W ostatnich tygodniach bardzo dużo w Polsce mówiło się o problemach podwozia w bolidzie Roberta Kubicy. Polak sam miał narzekać na ten element, ale okazuje się, że nic takiego nie miało miejsca.
Kierowca Williamsa powiedział o tym w wywiadzie z dziennikarzem TVP Sport. Zamieszanie zapewne wynikło przez złe przetłumaczenie słów Kubicy, przez co później było to ciągle powtarzane, analizowane i przypominane.

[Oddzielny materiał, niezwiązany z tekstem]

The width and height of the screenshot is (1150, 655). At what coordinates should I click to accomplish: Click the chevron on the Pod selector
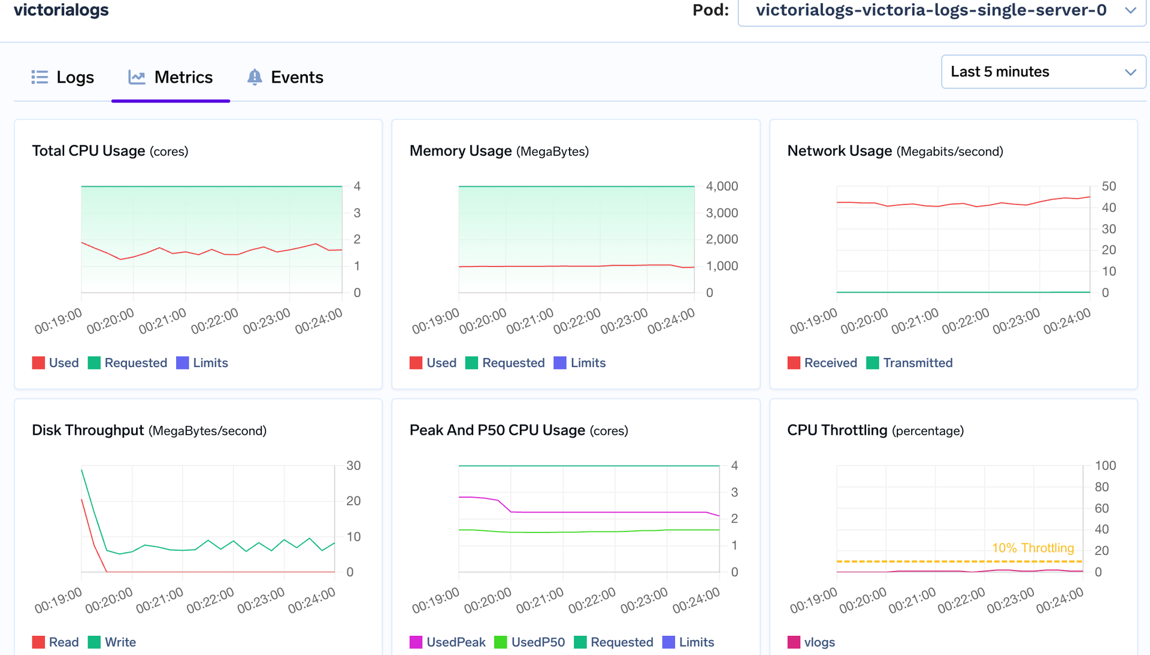coord(1130,10)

Robert Kubica: Nie, nie miałem żadnych uwag do podwozi. To jest jakiś mit, który już kolejny raz słyszę. Nie mieliśmy żadnych problemów z podwoziami. Najważniejsza jest realna ocena sytuacji i nieszukanie wymówek. Każdy musi mieć świadomość, jakie mamy trudności, gdzie mamy luki i jak możemy je poprawić. Poza pracą, która zależy tylko i wyłącznie od prędkości bolidu, bo do tego tematu byśmy musieli włączyć większą grupę. Tak naprawdę wszyscy za bardzo koncentrują się na docisku i prędkości, a lepszą robotę można zrobić w innych aspektach. Dlatego ważne jest, żeby w tym czasie zespół i kierowca poprawiali swoje słabości, żeby być gotowym, gdy i jeśli dostaniemy jakieś poprawki i możliwości pokazania potencjału. Teraz sytuacja nie jest łatwa, ale jest ważne, żeby każdy w zespole robił swoje i starał się robić to jak najlepiej.
Już za niecałe dwa tygodnie kierowcy Formuły 1 będą rywalizowali w Grand Prix Kanady.